* PROBLEM DESCRIPTION
Each entry should be written out once more, exactly as given below.

Source records
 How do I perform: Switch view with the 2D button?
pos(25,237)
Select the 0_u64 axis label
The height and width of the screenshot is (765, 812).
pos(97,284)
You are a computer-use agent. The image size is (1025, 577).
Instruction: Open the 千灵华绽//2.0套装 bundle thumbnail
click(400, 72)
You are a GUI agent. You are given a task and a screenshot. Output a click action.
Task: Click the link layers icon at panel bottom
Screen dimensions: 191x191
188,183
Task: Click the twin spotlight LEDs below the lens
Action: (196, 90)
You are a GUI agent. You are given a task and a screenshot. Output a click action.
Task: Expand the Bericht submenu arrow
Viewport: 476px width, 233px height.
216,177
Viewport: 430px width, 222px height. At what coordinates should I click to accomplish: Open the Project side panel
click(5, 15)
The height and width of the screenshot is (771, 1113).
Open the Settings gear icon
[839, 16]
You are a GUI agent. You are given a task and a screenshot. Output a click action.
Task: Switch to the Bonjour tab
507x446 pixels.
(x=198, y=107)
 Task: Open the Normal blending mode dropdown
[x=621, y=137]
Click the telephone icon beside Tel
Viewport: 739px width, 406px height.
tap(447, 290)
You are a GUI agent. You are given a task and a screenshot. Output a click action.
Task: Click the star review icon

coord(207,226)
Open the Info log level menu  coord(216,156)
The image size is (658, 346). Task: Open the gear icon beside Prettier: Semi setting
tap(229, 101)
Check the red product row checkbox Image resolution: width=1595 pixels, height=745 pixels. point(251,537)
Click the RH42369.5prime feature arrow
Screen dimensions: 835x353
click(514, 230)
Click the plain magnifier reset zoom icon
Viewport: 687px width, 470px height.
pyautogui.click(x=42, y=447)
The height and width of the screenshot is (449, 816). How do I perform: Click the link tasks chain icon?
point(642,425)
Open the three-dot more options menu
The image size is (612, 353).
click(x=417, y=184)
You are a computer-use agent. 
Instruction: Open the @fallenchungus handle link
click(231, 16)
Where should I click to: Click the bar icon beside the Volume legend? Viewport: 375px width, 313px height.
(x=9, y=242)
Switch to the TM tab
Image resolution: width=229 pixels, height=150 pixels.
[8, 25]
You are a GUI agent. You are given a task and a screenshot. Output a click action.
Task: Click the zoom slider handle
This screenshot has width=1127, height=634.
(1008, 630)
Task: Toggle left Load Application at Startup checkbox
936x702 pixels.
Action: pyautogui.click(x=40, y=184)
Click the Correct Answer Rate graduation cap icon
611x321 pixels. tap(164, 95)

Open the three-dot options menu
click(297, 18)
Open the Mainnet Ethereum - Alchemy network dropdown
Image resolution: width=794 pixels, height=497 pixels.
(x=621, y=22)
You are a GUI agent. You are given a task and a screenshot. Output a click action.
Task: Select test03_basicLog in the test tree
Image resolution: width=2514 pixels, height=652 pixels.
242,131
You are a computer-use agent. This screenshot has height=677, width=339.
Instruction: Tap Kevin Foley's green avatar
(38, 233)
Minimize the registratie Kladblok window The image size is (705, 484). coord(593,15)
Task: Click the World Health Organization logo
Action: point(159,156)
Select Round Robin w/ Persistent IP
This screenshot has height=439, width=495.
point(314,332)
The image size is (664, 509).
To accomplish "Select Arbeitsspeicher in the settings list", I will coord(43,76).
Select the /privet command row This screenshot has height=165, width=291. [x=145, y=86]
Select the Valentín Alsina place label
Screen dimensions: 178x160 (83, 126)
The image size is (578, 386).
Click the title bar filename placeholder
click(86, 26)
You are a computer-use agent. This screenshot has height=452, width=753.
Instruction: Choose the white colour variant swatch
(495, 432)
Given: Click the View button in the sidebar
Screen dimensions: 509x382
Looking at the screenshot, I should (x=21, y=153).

* COMPLETED EXERCISE
 How do I perform: Switch view with the 2D button?
pos(25,237)
Select the 0_u64 axis label
The height and width of the screenshot is (765, 812).
pos(97,284)
You are a computer-use agent. The image size is (1025, 577).
Instruction: Open the 千灵华绽//2.0套装 bundle thumbnail
click(400, 72)
You are a GUI agent. You are given a task and a screenshot. Output a click action.
Task: Click the link layers icon at panel bottom
Screen dimensions: 191x191
188,183
Task: Click the twin spotlight LEDs below the lens
Action: (196, 90)
You are a GUI agent. You are given a task and a screenshot. Output a click action.
Task: Expand the Bericht submenu arrow
Viewport: 476px width, 233px height.
216,177
Viewport: 430px width, 222px height. At what coordinates should I click to accomplish: Open the Project side panel
click(5, 15)
The height and width of the screenshot is (771, 1113).
Open the Settings gear icon
[839, 16]
You are a GUI agent. You are given a task and a screenshot. Output a click action.
Task: Switch to the Bonjour tab
507x446 pixels.
(x=198, y=107)
 Task: Open the Normal blending mode dropdown
[x=621, y=137]
Click the telephone icon beside Tel
Viewport: 739px width, 406px height.
tap(447, 290)
You are a GUI agent. You are given a task and a screenshot. Output a click action.
Task: Click the star review icon

coord(207,226)
Open the Info log level menu  coord(216,156)
The image size is (658, 346). Task: Open the gear icon beside Prettier: Semi setting
tap(229, 101)
Check the red product row checkbox Image resolution: width=1595 pixels, height=745 pixels. point(251,537)
Click the RH42369.5prime feature arrow
Screen dimensions: 835x353
click(514, 230)
Click the plain magnifier reset zoom icon
Viewport: 687px width, 470px height.
pyautogui.click(x=42, y=447)
The height and width of the screenshot is (449, 816). How do I perform: Click the link tasks chain icon?
point(642,425)
Open the three-dot more options menu
The image size is (612, 353).
click(x=417, y=184)
You are a computer-use agent. 
Instruction: Open the @fallenchungus handle link
click(231, 16)
Where should I click to: Click the bar icon beside the Volume legend? Viewport: 375px width, 313px height.
(x=9, y=242)
Switch to the TM tab
Image resolution: width=229 pixels, height=150 pixels.
[8, 25]
You are a GUI agent. You are given a task and a screenshot. Output a click action.
Task: Click the zoom slider handle
This screenshot has width=1127, height=634.
(1008, 630)
Task: Toggle left Load Application at Startup checkbox
936x702 pixels.
Action: pyautogui.click(x=40, y=184)
Click the Correct Answer Rate graduation cap icon
611x321 pixels. tap(164, 95)

Open the three-dot options menu
click(297, 18)
Open the Mainnet Ethereum - Alchemy network dropdown
Image resolution: width=794 pixels, height=497 pixels.
(x=621, y=22)
You are a GUI agent. You are given a task and a screenshot. Output a click action.
Task: Select test03_basicLog in the test tree
Image resolution: width=2514 pixels, height=652 pixels.
242,131
You are a computer-use agent. This screenshot has height=677, width=339.
Instruction: Tap Kevin Foley's green avatar
(38, 233)
Minimize the registratie Kladblok window The image size is (705, 484). coord(593,15)
Task: Click the World Health Organization logo
Action: point(159,156)
Select Round Robin w/ Persistent IP
This screenshot has height=439, width=495.
point(314,332)
The image size is (664, 509).
To accomplish "Select Arbeitsspeicher in the settings list", I will coord(43,76).
Select the /privet command row This screenshot has height=165, width=291. [x=145, y=86]
Select the Valentín Alsina place label
Screen dimensions: 178x160 (83, 126)
The image size is (578, 386).
Click the title bar filename placeholder
click(86, 26)
You are a computer-use agent. This screenshot has height=452, width=753.
Instruction: Choose the white colour variant swatch
(495, 432)
Given: Click the View button in the sidebar
Screen dimensions: 509x382
Looking at the screenshot, I should (x=21, y=153).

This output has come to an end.